There are several reasons why GPs make the transition from an NHS GP to a private GP, with the most notable being the level of flexibility and freedom of how you run your consultations and manage your patient's health concerns.
There are a number of benefits to becoming a private GP for both you and the patients you see. These include:
Most GPs trained as primary care specialists under the impression that they would be able to interact regularly with patients, delivering personalised and holistic care as part of an interdisciplinary team, to a manageable list of regular patients.
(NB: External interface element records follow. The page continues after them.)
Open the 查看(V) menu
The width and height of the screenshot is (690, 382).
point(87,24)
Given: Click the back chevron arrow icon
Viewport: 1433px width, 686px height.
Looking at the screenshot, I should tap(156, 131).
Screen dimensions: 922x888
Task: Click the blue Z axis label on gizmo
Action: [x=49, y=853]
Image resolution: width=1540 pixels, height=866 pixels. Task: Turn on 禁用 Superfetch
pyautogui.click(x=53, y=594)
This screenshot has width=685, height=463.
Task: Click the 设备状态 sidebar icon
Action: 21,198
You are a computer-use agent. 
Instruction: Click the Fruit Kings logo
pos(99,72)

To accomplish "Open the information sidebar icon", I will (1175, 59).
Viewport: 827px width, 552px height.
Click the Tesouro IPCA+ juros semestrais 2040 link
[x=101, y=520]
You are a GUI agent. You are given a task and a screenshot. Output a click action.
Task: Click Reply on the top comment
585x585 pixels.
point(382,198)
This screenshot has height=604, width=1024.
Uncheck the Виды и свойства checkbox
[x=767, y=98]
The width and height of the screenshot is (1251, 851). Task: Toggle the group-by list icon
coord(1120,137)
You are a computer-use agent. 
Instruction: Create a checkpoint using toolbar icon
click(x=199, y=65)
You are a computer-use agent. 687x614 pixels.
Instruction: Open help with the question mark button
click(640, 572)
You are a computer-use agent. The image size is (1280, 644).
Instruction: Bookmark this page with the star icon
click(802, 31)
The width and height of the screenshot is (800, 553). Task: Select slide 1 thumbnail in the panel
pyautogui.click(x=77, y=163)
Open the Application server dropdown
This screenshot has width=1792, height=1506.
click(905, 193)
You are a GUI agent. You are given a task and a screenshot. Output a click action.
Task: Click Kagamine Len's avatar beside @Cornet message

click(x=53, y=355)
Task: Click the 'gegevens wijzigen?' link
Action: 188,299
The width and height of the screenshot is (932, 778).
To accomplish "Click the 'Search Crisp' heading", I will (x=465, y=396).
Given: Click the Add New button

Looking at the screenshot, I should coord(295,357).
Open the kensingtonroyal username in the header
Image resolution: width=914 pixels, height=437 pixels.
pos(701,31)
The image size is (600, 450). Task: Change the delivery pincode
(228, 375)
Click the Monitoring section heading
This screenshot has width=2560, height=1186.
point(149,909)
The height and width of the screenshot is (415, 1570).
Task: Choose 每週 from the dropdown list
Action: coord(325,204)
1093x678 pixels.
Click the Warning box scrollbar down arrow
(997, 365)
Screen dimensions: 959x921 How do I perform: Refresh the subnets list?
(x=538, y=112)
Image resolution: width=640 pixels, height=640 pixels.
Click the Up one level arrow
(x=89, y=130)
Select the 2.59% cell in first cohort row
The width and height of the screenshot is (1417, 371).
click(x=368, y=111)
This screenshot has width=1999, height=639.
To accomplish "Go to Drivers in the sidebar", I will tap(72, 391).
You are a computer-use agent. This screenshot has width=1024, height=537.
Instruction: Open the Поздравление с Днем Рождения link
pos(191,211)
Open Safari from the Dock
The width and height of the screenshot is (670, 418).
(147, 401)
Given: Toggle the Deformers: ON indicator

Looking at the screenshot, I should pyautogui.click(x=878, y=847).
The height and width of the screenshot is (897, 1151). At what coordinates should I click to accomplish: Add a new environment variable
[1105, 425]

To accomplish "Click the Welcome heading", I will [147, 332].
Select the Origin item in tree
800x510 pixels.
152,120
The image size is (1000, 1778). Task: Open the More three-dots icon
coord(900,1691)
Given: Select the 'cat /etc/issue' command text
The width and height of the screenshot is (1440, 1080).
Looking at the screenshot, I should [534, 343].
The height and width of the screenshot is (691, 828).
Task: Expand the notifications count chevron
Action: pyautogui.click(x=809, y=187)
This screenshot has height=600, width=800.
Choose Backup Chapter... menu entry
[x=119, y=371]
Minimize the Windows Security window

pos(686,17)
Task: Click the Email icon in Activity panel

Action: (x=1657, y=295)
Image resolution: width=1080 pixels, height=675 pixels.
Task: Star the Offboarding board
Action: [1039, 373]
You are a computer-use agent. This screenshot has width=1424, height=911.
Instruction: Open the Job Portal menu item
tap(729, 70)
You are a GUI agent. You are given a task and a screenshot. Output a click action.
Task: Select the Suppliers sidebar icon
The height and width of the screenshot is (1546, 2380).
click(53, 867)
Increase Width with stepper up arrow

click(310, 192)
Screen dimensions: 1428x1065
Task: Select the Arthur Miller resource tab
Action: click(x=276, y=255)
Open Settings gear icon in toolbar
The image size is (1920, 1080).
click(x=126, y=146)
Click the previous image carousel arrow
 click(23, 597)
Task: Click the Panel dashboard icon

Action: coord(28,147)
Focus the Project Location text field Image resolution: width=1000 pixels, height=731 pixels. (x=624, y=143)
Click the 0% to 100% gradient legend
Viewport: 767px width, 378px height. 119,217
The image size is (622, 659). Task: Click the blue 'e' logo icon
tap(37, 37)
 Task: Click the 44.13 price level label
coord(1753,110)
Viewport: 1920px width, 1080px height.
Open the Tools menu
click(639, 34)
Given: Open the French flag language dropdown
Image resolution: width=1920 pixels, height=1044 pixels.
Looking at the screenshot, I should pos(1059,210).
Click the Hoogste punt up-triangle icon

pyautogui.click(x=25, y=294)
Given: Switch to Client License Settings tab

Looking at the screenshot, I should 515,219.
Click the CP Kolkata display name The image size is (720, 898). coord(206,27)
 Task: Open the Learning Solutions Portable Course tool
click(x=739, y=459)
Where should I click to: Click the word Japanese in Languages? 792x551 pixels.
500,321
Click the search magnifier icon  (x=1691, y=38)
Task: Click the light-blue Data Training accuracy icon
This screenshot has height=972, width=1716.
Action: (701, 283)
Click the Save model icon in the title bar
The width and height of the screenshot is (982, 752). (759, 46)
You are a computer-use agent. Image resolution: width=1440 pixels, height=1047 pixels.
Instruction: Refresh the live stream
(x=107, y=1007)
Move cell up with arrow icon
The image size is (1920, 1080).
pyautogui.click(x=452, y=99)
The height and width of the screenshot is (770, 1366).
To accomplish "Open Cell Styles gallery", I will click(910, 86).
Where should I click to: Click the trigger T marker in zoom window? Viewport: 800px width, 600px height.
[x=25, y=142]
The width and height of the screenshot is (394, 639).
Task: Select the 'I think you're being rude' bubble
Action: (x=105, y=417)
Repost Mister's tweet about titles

In recent years, the restrictions of NHS primary care funding, coupled with a growing and ageing population, have meant that this vision of a typical primary care has all but disappeared.
Today’s NHS GPs are faced with a myriad of challenges. For GP partners, in addition to clinical responsibilities, there is a long list of practice management to contend with, including hiring, HR, technology, customer service, financial pressure and evolving funding mechanisms.
For GP locums, there is little sense of teamwork or collaboration, and a risk of de-skilling with work often reduced to protocol driven risk-mitigation.
For all NHS GPs, the sheer disparity between supply and demand, means that clinical interactions are increasingly digitalised (e.g., triage), short (<5 minute appointments) and complex as only the most complicated cases are escalated to GPs, with easy work completed by nurses, pharmacists or HCAs.
Private general practice offers an entirely different environment, freed from the restriction of NHS funding constraints.
With patients funding their own care, clinicians are free to determine the way in which they manage their patients’ care.
This can look like extended appointment times, face-to-face care (digital triage has yet to be shown to be valuable in a private context) and freedom from financial constraints imposed within the NHS such greater prescribing freedom.